Instructions for the task ▸ From the entries below, reproduce exactly the line containing "You are a GUI", the line containing "Viewport: 1238px width, 939px height.", and every line in between, with nothing added.

Extracted data ▸
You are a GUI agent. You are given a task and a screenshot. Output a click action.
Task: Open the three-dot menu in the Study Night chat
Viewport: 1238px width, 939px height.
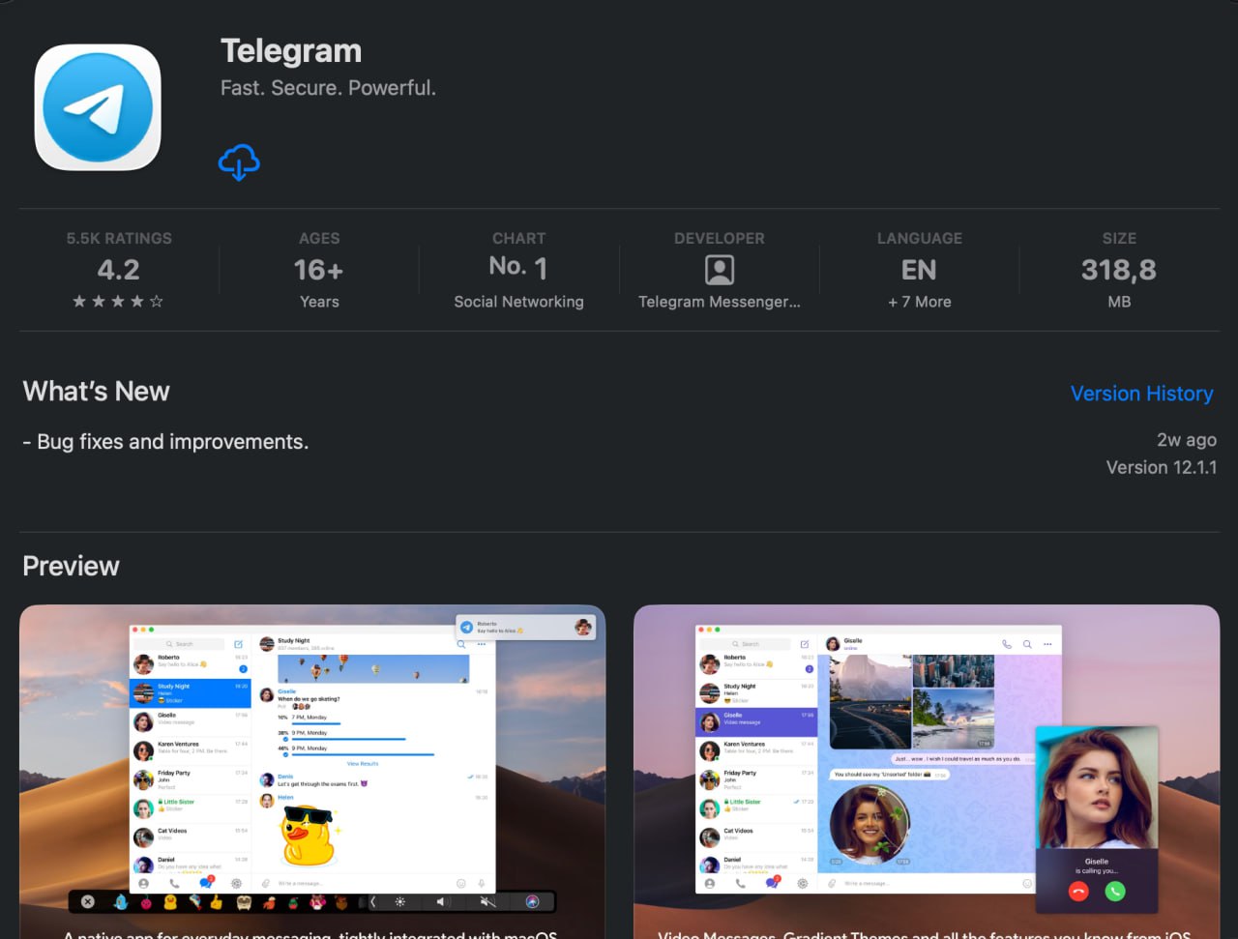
---
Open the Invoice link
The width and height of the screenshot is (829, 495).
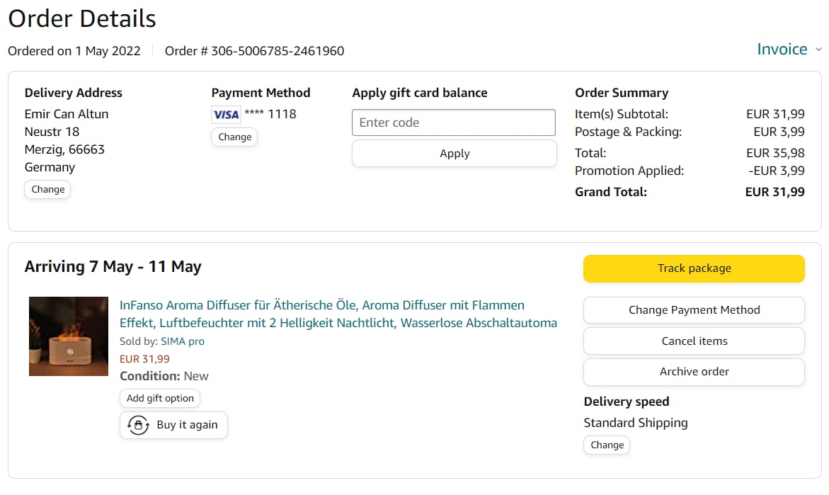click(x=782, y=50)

Result for this exercise ▸
You are a GUI agent. You are given a task and a screenshot. Output a click action.
Task: Open the three-dot menu in the Study Night chat
Viewport: 1238px width, 939px height.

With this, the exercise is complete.